Image: When Christlike love comes to town … Orthodox Icon of the Second Coming (full image below). Christ is enthroned in the centre surrounded by the angels and saints. Paradise is at the bottom, with the Bosom of Abraham (left) and the Good Thief (right) holding his cross. Greece, around 1700. Wood, gesso, tempera.
‘What is your name?’
Ordinary Sunday 12, Year C
If this tormented person has a name, no one knows it. If a history, no one remembers it. If a heart worth saving, no one sees it. No one looks. Until Jesus does …
Gerasa. Famous as the location of a Jewish revolt brutally put down by the Roman army in 67 CE. Vespasian’s general, Lucius Annius, killed 1,000 rebels who were besieged in Gerasa, and then destroyed it, along with the surrounding villages.
There’s a lot going on in today’s gospel. The personal exorcism is symbolic of corporate liberation … and more.
One commentator writes: “The association of a Roman legion with a herd of pigs was a priceless piece of irony … As we hear the hooves of the pigs clicking toward the sea, the message is that even the power of Rome will be no match for the liberating power of God in Christ” (Jeffrey John).
“What is your name?” Jesus asks the one in torment. He asks for a name, and in so doing begins to recall the one ostracised by society to a precious identity as a child beloved of God.
What is your name? The question opens a space for healing. Who are you? Beneath the labels and diagnoses, the pretence and piety, the fear and the shame?
What is your name? The question invites honest self-examination – personal and corporate/social/political/ecological …
We might consider how we come to name ourselves.
According to patrilineal convention … in honour of a forebear … in relation to home, culture or country … in response to baptism or other religious commitment … with reference to a trade or occupation … as a member of a group or community? By singular imprint, signature, mark, initials or nickname … in receipt of a certain term of endearment (or derogatory term) … by dint of something creative/transformative, a new identity or purpose?
Honest self-examination is enlivening. It can also bring understanding of oneself and others. For we are all vulnerable to forces that seek to take us over, to bind our mouths, to take away our true names, and to separate us from God, from creation and from each other …
When the townspeople come running to see what’s going on, they find the exorcised person sitting at the feet of Jesus, clothed and of a right mind. Salvation, in other words, lies at the feet of Jesus. Even the most destructive demons we can conjure up beg for mercy when Christlike love comes to town.
We might imagine the story of salvation the exorcised person tells … as we ourselves proclaim the good news of Jesus, the Wisdom and Kindom of God …
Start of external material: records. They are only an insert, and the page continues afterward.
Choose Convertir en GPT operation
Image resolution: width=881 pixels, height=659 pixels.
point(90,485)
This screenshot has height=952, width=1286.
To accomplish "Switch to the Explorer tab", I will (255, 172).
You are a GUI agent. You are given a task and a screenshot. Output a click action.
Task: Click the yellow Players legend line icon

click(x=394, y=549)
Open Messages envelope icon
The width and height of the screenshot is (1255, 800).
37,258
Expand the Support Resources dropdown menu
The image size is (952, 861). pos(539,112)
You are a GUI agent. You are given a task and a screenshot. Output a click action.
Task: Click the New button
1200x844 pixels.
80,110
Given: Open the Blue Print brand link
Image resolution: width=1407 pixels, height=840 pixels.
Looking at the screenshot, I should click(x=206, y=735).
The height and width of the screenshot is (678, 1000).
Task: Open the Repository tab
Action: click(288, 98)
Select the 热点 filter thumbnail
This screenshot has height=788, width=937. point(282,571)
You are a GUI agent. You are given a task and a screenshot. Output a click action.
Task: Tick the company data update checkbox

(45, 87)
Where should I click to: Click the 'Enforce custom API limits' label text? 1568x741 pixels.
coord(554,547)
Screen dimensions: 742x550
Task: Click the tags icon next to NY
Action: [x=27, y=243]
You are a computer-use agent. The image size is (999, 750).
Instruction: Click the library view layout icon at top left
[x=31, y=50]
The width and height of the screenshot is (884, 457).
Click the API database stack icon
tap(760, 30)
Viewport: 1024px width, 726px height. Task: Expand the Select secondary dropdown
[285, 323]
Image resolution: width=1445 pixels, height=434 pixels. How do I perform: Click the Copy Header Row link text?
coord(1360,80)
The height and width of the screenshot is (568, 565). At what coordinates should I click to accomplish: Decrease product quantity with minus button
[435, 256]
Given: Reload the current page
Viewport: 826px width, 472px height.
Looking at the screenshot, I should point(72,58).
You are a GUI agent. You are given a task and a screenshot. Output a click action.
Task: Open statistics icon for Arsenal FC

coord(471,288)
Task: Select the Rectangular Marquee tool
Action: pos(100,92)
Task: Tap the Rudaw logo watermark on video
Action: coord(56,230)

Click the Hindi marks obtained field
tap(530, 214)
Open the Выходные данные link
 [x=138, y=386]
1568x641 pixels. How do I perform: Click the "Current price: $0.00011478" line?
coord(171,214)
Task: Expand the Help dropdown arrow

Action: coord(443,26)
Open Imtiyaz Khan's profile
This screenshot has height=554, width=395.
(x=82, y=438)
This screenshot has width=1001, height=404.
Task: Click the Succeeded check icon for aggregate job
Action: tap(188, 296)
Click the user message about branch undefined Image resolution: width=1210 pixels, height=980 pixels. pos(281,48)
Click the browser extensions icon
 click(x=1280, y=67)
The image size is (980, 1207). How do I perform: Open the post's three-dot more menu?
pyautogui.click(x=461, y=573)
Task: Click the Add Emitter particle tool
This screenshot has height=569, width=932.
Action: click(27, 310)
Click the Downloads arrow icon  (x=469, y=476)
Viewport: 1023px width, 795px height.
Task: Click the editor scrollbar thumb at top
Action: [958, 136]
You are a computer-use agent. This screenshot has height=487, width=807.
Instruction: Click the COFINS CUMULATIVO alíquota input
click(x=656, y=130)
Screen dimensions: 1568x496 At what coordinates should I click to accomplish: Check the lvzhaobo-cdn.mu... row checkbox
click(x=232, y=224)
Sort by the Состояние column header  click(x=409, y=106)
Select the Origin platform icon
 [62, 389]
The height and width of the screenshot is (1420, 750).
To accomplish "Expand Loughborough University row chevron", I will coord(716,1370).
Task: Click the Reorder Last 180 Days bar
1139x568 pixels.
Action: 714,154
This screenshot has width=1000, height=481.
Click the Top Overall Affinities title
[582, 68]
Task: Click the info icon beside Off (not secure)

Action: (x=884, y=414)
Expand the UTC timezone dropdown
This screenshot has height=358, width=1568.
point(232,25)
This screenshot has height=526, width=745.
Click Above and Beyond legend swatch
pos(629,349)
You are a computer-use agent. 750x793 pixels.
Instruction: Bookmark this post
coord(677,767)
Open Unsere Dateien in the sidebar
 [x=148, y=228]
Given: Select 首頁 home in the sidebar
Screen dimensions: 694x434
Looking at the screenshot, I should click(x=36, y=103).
It’s not about being fundamentalist or narrow.
“When Christlike love comes to town” means when the Messiah comes (as neighbour in space and time) … as Host who invites us to a feast (the Bread of Life broken and given) … It means the dawning of Christ-consciousness … when Christlike wisdom (philo-sophia) or loving-kindness (hesed) is expressed, shared, acknowledged … when Christ as Holy Stranger cries for help or justice … when Christ as Holy Fool or Trickster overturns expectations or unmasks pretensions … when Christa Community is experienced, offered, maintained … when the Cosmic Christ as pattern to life in all its diverse beauty is revealed …
“When Christlike love comes to town” means a lot.
We have every reason to share this good news with confidence – in spite of the demons (fear of difference and the other, fear of change, fear of the freedom to address individual and social conflict/inequality/imbalance … fear of the Word of God misrepresented …).
This is a story about resistance and resurrection … about the Christ who finds us naked among the tombs, clothes us with dignity, scatters the demons to save our souls, and turns us into storytellers who will help heal the world (Debie Thomas). Amen.